Texte d'étude:
——————————
Touché d’une manière aigue par les mesures ukrainiennes discriminant les droits des minorités nationales, Budapest a décidé de ne plus soutenir l’Ukraine sur la scène internationale, mettant son veto à la tenue du sommet Ukraine-Otan, qui devrait avoir lieu en décembre.

La Hongrie a bloqué la convocation du sommet Ukraine-Otan, qui devrait avoir lieu en décembre, a annoncé sur le site du département le chef de la diplomatie hongroise Peter Siyarto.

«La Hongrie ne peut soutenir l’aspiration de l’Ukraine à l’intégration, c’est pourquoi elle a mis son veto à la convocation du sommet Ukraine-Otan en décembre», a déclaré le ministre hongrois des Affaires étrangères.

Budapest estime, dit-il, que la loi ukrainienne sur l’éducation porte atteinte aux droits des minorités nationales.

Peter Siyarto a indiqué qu’il serait impossible de contourner le veto hongrois, car la décision sur la convocation du sommet Ukraine-Otan ne pouvait être prise qu’à l’unanimité par tous les pays participants.
——————————
Liste des consignes:
A – Relevez toutes les expressions nominales par lesquelles le texte sur le veto hongrois désigne le ministre hongrois qui s'exprime.
B – D'après le texte sur le veto hongrois, quelle loi ukrainienne Budapest juge-t-elle contraire aux droits des minorités nationales ?
C – Rédigez la suite du texte sur le veto hongrois au sommet Ukraine-Otan, à partir de sa dernière phrase.

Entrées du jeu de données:
——————————
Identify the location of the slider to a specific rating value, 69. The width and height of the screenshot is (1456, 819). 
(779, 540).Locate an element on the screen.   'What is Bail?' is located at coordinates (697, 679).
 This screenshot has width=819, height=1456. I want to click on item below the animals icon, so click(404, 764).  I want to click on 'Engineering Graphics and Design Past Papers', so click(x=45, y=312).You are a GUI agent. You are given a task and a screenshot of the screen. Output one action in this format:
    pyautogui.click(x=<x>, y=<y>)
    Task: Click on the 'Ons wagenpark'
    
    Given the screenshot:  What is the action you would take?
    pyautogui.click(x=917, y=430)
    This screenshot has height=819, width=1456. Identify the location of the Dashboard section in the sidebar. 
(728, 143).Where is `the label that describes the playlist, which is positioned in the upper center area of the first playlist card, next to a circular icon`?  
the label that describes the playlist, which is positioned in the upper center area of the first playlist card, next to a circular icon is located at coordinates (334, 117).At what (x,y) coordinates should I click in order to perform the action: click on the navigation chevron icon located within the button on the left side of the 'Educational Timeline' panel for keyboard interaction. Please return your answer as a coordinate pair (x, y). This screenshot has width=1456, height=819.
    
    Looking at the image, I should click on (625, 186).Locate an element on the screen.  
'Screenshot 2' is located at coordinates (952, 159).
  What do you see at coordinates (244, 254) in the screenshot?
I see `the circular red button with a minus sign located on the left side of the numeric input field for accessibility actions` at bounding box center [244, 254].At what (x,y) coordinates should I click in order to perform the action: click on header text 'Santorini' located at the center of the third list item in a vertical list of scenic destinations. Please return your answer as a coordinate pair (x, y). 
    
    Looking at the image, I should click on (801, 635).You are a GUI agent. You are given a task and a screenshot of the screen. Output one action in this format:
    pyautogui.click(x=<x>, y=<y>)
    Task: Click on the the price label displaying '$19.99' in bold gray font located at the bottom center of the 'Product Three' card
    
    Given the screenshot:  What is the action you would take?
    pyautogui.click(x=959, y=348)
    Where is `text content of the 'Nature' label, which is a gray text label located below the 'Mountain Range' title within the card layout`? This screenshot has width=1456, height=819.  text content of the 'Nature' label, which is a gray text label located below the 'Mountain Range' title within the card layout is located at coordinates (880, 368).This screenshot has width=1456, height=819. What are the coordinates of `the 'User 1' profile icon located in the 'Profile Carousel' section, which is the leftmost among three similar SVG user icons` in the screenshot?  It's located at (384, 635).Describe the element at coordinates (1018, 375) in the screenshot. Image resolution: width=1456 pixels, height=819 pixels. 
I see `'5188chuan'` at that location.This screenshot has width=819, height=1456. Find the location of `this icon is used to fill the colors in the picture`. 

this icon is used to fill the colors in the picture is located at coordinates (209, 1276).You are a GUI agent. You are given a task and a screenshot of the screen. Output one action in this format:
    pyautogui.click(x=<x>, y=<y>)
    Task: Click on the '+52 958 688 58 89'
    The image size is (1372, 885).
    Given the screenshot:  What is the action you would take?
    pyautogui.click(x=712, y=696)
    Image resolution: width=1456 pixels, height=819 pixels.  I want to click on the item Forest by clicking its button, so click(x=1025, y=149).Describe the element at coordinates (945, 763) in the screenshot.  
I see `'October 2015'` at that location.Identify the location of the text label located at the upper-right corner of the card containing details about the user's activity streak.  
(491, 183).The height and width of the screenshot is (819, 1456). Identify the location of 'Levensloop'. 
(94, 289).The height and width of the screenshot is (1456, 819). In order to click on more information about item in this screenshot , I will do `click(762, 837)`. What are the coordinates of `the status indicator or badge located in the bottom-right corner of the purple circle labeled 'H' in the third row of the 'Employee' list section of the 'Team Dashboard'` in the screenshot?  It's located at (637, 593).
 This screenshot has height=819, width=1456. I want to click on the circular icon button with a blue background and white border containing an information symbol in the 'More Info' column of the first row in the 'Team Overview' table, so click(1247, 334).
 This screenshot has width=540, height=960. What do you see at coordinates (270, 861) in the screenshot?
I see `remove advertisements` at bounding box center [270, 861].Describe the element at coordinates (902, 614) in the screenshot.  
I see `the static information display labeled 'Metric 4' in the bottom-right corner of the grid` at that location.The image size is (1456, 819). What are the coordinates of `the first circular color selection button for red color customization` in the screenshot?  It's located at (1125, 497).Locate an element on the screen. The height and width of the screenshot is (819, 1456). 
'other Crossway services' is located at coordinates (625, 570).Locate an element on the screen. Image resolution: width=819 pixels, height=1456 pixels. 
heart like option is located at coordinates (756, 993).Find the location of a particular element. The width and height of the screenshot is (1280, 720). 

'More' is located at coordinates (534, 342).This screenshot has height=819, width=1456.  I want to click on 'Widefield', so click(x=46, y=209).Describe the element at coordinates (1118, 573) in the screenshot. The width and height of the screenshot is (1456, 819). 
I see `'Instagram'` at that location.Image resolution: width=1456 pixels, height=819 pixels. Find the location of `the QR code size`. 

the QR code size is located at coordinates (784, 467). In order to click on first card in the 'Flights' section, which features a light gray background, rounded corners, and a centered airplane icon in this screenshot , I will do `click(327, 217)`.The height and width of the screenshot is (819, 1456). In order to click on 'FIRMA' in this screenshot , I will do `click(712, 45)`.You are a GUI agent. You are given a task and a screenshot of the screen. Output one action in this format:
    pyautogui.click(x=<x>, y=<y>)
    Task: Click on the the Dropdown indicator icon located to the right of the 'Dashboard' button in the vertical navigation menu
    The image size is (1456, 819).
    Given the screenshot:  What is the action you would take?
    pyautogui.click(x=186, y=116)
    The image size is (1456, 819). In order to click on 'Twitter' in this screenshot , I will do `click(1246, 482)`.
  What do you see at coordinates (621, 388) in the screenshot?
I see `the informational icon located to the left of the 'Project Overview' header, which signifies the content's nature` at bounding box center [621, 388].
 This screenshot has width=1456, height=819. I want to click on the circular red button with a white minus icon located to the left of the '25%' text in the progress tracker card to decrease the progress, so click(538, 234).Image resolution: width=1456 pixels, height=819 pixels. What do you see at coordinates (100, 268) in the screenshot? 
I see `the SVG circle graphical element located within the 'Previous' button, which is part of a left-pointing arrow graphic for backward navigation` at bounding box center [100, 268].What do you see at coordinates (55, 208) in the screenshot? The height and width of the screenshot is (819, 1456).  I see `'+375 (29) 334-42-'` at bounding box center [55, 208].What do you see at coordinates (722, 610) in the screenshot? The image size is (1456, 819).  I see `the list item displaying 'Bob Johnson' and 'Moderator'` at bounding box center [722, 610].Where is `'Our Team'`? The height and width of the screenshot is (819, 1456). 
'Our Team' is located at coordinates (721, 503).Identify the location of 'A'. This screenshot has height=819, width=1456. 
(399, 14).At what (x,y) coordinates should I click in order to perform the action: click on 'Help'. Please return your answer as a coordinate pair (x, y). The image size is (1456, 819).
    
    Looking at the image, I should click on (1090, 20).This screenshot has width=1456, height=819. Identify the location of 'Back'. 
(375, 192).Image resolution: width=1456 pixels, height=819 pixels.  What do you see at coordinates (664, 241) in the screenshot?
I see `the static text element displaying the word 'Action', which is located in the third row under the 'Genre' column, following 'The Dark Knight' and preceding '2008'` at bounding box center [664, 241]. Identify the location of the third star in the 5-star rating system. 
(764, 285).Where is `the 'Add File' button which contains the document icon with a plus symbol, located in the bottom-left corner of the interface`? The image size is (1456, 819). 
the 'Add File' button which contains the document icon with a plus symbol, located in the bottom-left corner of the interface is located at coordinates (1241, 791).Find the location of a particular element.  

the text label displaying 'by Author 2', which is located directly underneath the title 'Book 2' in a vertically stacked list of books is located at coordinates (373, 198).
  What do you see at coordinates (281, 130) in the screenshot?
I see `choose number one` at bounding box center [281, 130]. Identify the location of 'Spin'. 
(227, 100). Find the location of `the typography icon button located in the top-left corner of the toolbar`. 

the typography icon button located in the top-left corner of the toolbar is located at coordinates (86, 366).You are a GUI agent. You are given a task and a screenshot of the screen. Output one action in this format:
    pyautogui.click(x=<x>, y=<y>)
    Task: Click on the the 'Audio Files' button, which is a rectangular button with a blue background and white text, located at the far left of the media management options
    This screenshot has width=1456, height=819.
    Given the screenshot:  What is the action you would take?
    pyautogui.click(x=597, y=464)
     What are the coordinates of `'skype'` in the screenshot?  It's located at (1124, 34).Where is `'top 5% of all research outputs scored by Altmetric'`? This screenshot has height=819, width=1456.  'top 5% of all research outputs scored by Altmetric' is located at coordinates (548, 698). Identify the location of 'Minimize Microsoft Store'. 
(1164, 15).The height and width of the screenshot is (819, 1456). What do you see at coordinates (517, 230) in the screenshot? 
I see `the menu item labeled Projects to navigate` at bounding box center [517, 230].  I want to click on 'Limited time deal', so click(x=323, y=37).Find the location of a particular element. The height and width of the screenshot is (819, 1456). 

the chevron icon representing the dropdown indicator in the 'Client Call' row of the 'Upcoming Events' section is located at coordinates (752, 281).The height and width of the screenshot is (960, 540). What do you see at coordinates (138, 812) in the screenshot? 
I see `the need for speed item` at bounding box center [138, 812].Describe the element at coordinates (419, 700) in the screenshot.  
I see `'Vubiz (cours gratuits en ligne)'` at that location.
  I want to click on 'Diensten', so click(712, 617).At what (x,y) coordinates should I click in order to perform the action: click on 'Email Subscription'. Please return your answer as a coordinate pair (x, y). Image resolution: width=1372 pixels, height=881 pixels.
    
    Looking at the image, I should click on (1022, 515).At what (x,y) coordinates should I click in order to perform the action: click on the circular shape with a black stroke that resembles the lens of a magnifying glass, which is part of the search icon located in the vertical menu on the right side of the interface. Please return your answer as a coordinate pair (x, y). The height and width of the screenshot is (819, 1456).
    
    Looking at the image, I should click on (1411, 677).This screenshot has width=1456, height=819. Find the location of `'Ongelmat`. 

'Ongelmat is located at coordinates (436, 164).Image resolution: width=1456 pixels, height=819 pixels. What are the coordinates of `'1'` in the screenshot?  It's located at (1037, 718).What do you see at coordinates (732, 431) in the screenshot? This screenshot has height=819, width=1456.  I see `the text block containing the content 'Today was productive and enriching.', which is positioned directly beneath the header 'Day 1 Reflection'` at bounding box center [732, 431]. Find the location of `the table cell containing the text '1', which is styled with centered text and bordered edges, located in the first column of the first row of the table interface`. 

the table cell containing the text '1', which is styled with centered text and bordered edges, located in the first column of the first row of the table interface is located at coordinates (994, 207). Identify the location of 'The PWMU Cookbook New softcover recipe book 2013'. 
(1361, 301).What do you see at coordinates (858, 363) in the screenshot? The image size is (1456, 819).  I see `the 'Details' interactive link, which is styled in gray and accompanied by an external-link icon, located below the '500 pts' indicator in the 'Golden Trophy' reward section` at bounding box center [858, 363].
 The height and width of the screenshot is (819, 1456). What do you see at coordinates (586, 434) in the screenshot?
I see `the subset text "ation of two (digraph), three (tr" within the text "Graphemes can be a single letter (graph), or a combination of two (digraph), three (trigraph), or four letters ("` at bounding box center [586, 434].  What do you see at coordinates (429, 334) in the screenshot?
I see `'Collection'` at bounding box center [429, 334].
——————————
Liste des corrigés:
A – Peter Siyarto ; le chef de la diplomatie hongroise ; le ministre hongrois des Affaires étrangères

B – La loi ukrainienne sur l'éducation.

C –
D’après le texte voté début septembre par la Rada, l’ukrainien devra, à partir de la rentrée 2018, être la langue principale au collège et au lycée. Les autres langues, notamment le russe, le hongrois, le roumain ou le polonais, parlées par les minorités ethniques résidant sur le territoire du pays, seront réservées au cours d’histoire, de langue et de littérature.Plusieurs pays européens ont émis des critiques à l’encontre de la nouvelle loi. En signe de protestation, le Président roumain a annulé un déplacement officiel à Kiev, alors que la Hongrie a dénoncé un «coup de poignard dans le dos» et promis de ne plus soutenir l’Ukraine sur la scène internationale.

La Russie a pour sa part accusé Kiev de vouloir établir «un État unilingue dans un pays de fait multi-ethnique».